I've been thinking about the concept of divergent RPGs since you started posting about them. Some posters have their Robin Laws style gamer type in their sigs. What does it mean to be an explorer type in a divergent game? Do divergent games even support the type? Does the explorer part of you check out when you get to own the story rights? Or does the storyteller part?

Would the types of gamers change in a divergent paradigm?

As you can see, all I've come up with so far are questions. :D

PS
Check out The Big Model Theory. It signifies exploration as the primary act engaged in when roleplaying. In collaborative effort, it is self-focused. The participants are each agreeing to a predefined situation in order to explore how they would act within it. In a convergent design, it is other focused. The participants are exploring someone else's desires and changing their behavior in game to accommodate (this latter resembles almost all games, like simulation games. Why this is more formally RPS). However, this distinction is not an either/or as neither form is static like a storybook or film. Each allows for the questions "What will happen next?" as well as "what do I want to have happen next?" The differences lie in the focus of play, the game form, authorship identity, and the ability to foretell.

I've called this difference exterior versus interior before as well as extrospective versus introspective. In the same way a person does not stop dealing with their exterior world just because they are being introspective a player does not stop exploring their inner or outer world. It is more about the degree each format offers.

I think that answers most of your questions. For the last, with all the people I've met in gaming over the years I'd rather not try and break them down by type. I think all sorts of people can split over a single difference without it being too determinate of the rest of identity. I see people more as having behavioral tendencies than strict categories.
 

Convergent and divergent

That's very interesting. I've found, in playing a number of different games, that I strongly prefer convergent games.

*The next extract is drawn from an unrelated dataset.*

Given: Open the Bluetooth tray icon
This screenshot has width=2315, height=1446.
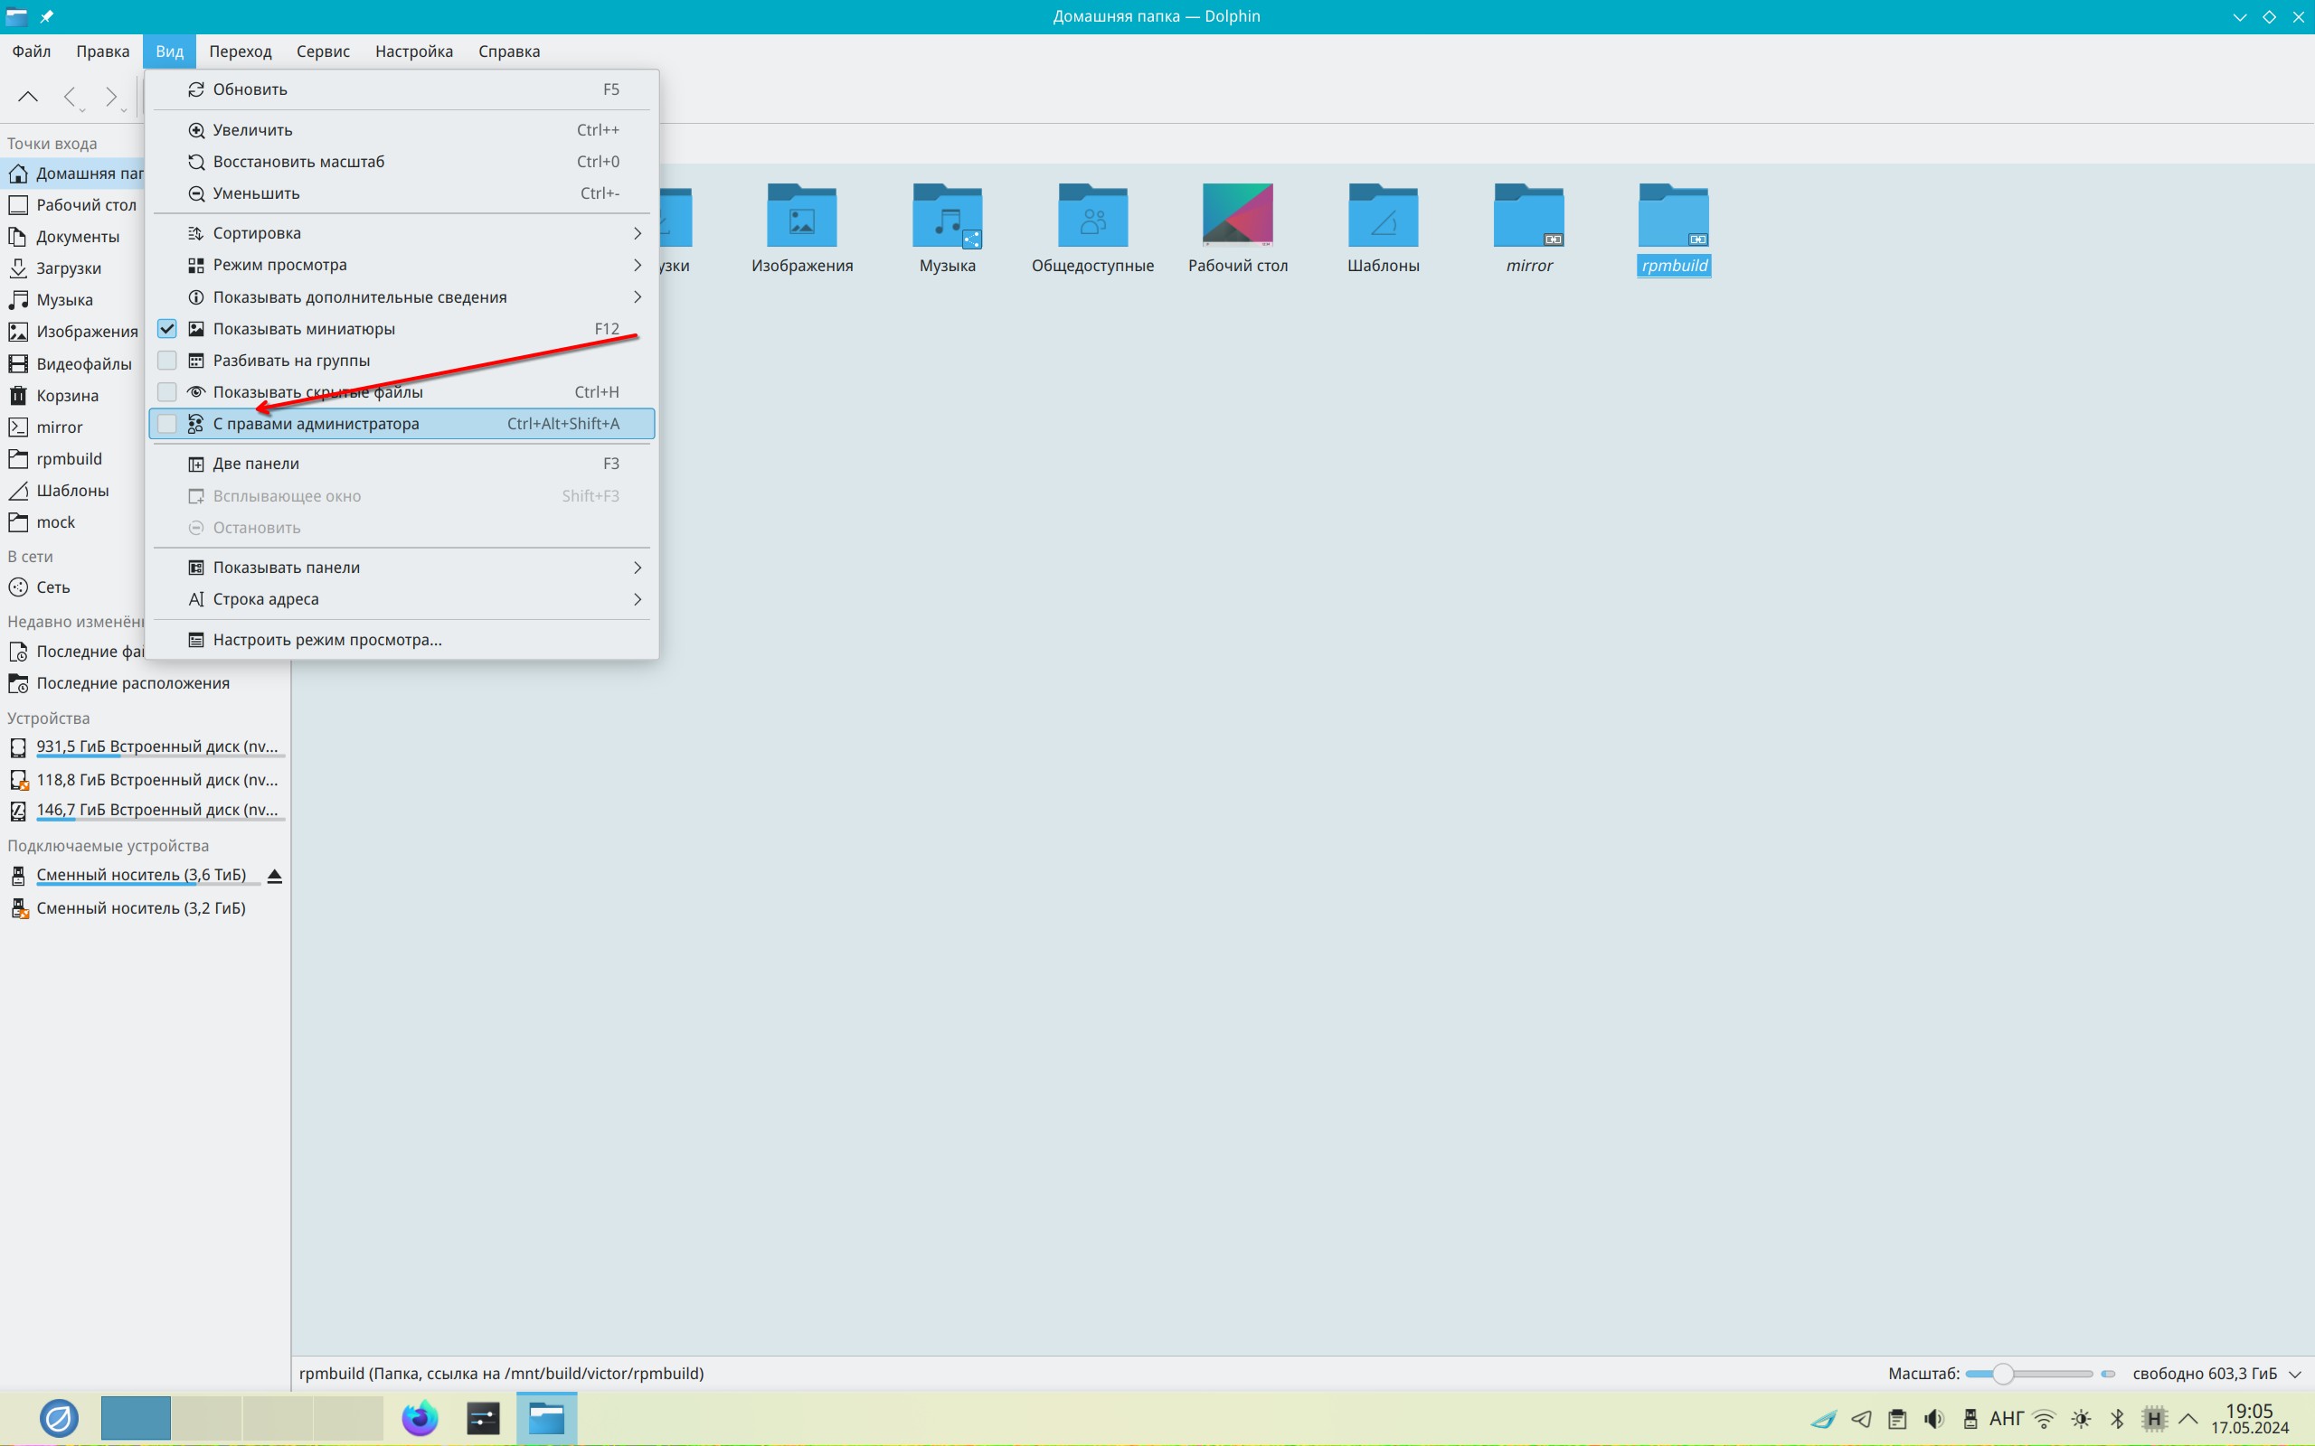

There is a mechanic in Burning Wheel that - under a certain style of play - allows players to declare facts about the game world. I find this unpalatable; if you are truly trying to see how far you are willing to go to get what you want, or if you can, this kind of mechanic can disrupt things.

"The orcs are chasing you into the woods."
"Ah, the woods. Well, everyone knows that the woods are guarded by powerful Ents - Ents who hate orcs. That's a Forest-wise check; since everyone knows it, I should make the roll, no problem."

If I am the advocate of my PC, I am going to do whatever I can to achieve my PC's goals. If I can take that kind of action, life just got a whole lot easier on my PC, meaning that I don't have to face difficult choices - unless I don't advocate for my PC, which means I don't have any stake in what happens to my PC as a player.

No. Instead, I prefer something like this:

"The orcs are chasing you into the woods."
"Are there any creatures in the woods who may hate orcs? I have Forest-wise, I might know of some."